● Task requirements:
Copy down all of the data underneath, exactly as shown.

● Information supplied:

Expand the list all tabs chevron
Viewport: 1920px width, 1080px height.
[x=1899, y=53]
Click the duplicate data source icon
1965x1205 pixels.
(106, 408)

● Output of the exercise:
Expand the list all tabs chevron
Viewport: 1920px width, 1080px height.
[x=1899, y=53]
Click the duplicate data source icon
1965x1205 pixels.
(106, 408)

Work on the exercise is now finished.